TASK TO COMPLETE
Please copy exactly the line containing "The height and" and every line after it, through the last line of the records below, leaving out all pictures.

DATA FOR THIS TASK
- - - - - - -

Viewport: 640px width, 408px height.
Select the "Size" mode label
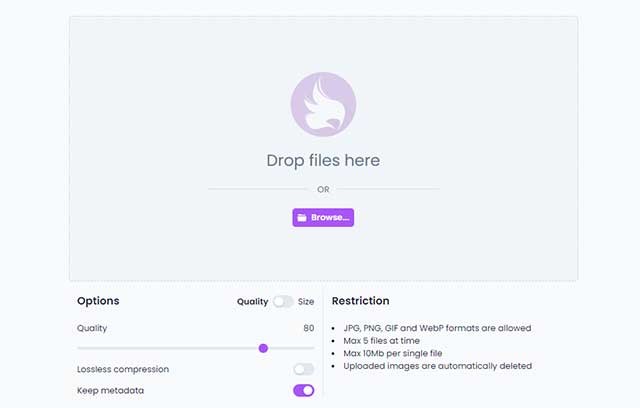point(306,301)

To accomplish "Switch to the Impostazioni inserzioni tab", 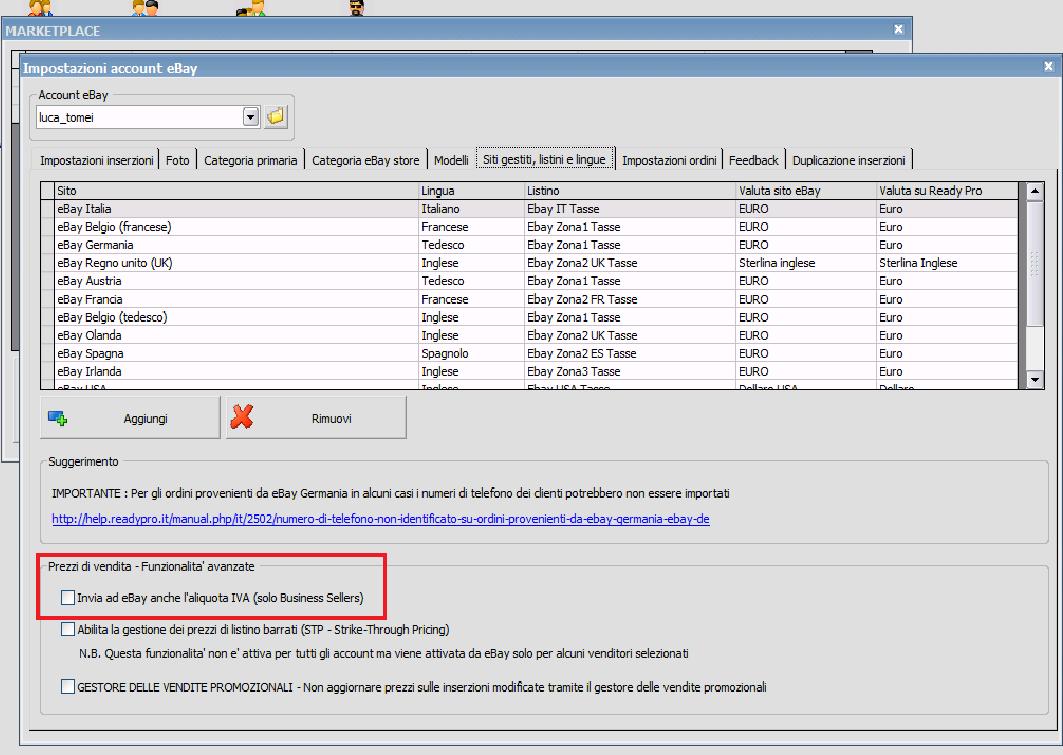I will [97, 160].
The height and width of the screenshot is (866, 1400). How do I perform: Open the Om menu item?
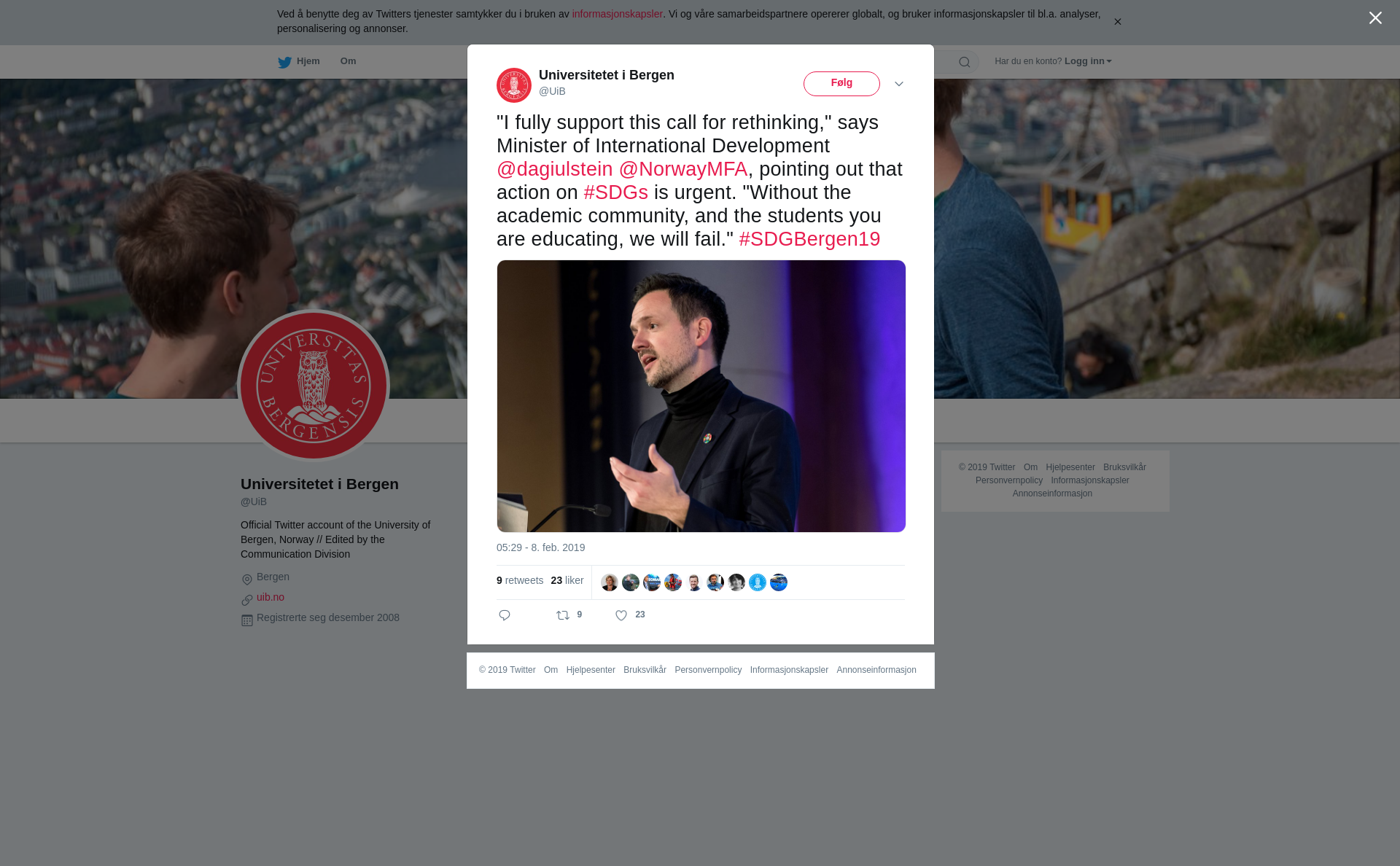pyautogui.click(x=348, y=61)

- - - - - - -

RESULT OF THIS TASK
The height and width of the screenshot is (866, 1400). How do I perform: Open the Om menu item?
pyautogui.click(x=348, y=61)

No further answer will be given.